OData: A Communications Protocol for Sharing Open Data
Microsoft released its “Open Data Protocol” (OData) in 2010 and has made it a part of its “Open Government Data Initiative” (OGDI). When I first looked into OData a few months ago, I concluded that it was “just data formatted using AtomPub,” which “has some virtues” but “is only a ‘standard’ insofar as other people recognize and use it as a standard.” As I have investigated further, however, I’ve concluded that OData is probably the most promising communications protocol currently available for making data shareable, discoverable, accessible and mashable. For this reason I think we should include OData (or something like it) belongs in the roadmap for open data development.
What OData is NOT
OData is not a file format like CSV or Excel (XLSX). It is also not a data storage system like MySQL or Postgresql. Data that is shared via OData can be exported to CSV or Excel, and it can be stored using MySQL or Postgresql as well as using no-SQL databases such as MongoDB. However, OData does not replace any of those technologies, and likewise, they do not substitute for what OData does.
OData is also not a system for standardizing web services. OData collections use a RESTful API to share their data resources, but OData is not attempting to becoming “one standard to rule them all,” and it is not a system for managing APIs, like Mashery or 3Scale.
What OData IS
OData is a protocol, like SMTP or HTTP or RSS: a system of digital message formats and rules for exchanging those messages. SMTP is a messaging protocol for sending email, and HTTP is a protocol for communicating between web browsers and web servers. Similarly, OData is a protocol for communicating when sharing data.
OData has a number of similarities to RSS, upon which it is based. It uses AtomPub, a variant of RSS, as the basis for a RESTful interface through which an OData client application can communicate with an OData server to perform the four basic functions of data storage and retrieval: create, retrieve, update and delete (CRUD).# Whereas RSS is simply a read-only protocol, OData is therefore a read-and-write protocol. The goal of RSS was to provide “really simple syndication” — the simplest possible system for publishing news feeds and other information lists so that those news items and lists could be syndicated to multiple websites.
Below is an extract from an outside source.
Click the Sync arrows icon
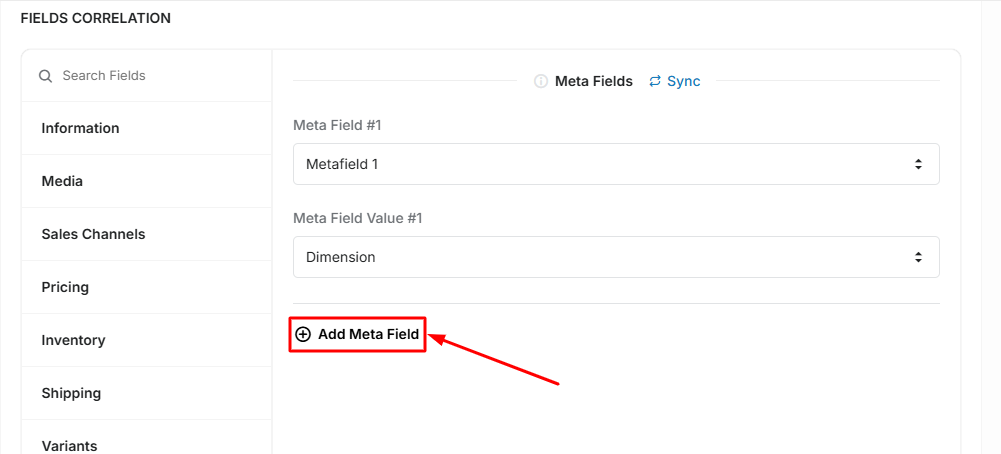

OData does pretty much the same thing, with a few enhancements to make it suitable for “really simple data sharing” via HTTP:
- OData does not package “news items.” Instead, it packages “rows of data.” A single item in RSS is typically a reference to a blog post or other article. For OData, a single item is a row of data, comparable to a record in a database table or one of the rows in an Excel spreadsheet.
- OData provides support for sharing information about the data schema of a data resource. An HTTP query to an OData resource can retrieve a list of the data fields contained in that resource, as well as the data type of each field—number, date, text, etc.
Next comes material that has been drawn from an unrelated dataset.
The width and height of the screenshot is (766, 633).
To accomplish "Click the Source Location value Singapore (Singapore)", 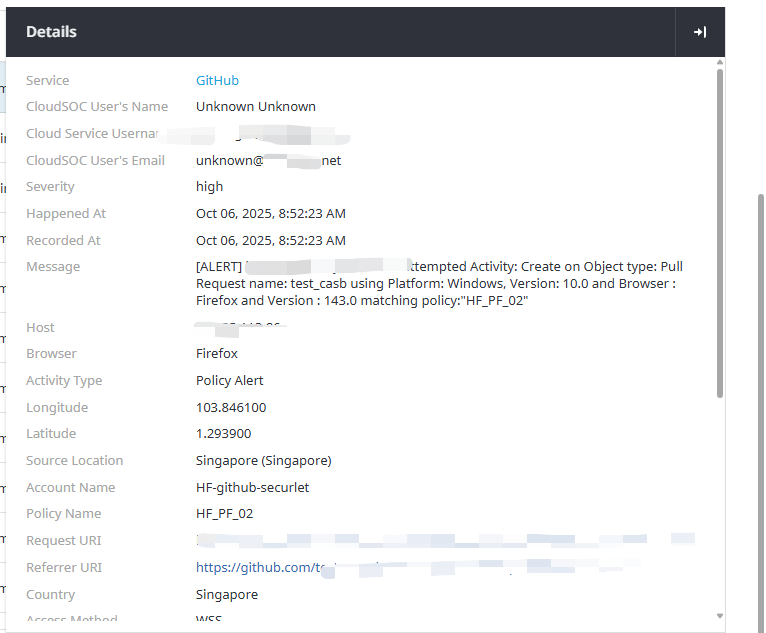I will [263, 461].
- Whereas RSS responds to a feed request by providing a fixed list of items, OData allows the data request to provide parameters specifying how the items returned should be filtered and sorted. For example, you can tell it to only return items whose “state” field is “New York.” (Socrata also provides the ability to sort and filter results within a dataset, so this is a valuable feature if we want our open data solution to be competitive.)
- Whereas RSS only allows retrieving information, OData supports the rest of CRUD as well: creating, updating and deleting.
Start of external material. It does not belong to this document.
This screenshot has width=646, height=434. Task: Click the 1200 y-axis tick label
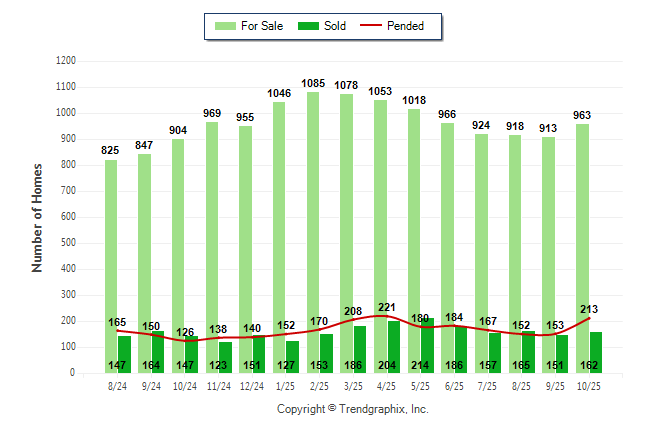pyautogui.click(x=65, y=61)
- Finally, OData provides support for relationships that can link an item in one data table to some other item in a separate data table. It therefore can serve as a protocol not just for sharing individual tables of information but also as a protocol for sharing relational databases involving multiple data tables.
Microsoft has published an article titled “Introducing OData,” which explains how it works in additional technical detail. I’ve also created a three-minute YouTube video which highlights some of the things that OData enables.
What This Means for Open Data
According to the Open Data Foundation, the purpose of open data is to make it “possible for a user to easily perform tasks” such as the following:
- Share knowledge with other users
- Discover the existence of data
- Access the data for research and analysis
- Find detailed information describing the data and its production processes
- Access the data sources and collection instruments from which and with which the data was collected, compiled, and aggregated
- Effectively communicate with the agencies involved in the production, storage, distribution of the data
To that list of tasks, I would add that data should also be easily mashable, meaning it should be easy to select and combine data from multiple sources and produce new data objects that are themselves easy to share, discover, access, etc.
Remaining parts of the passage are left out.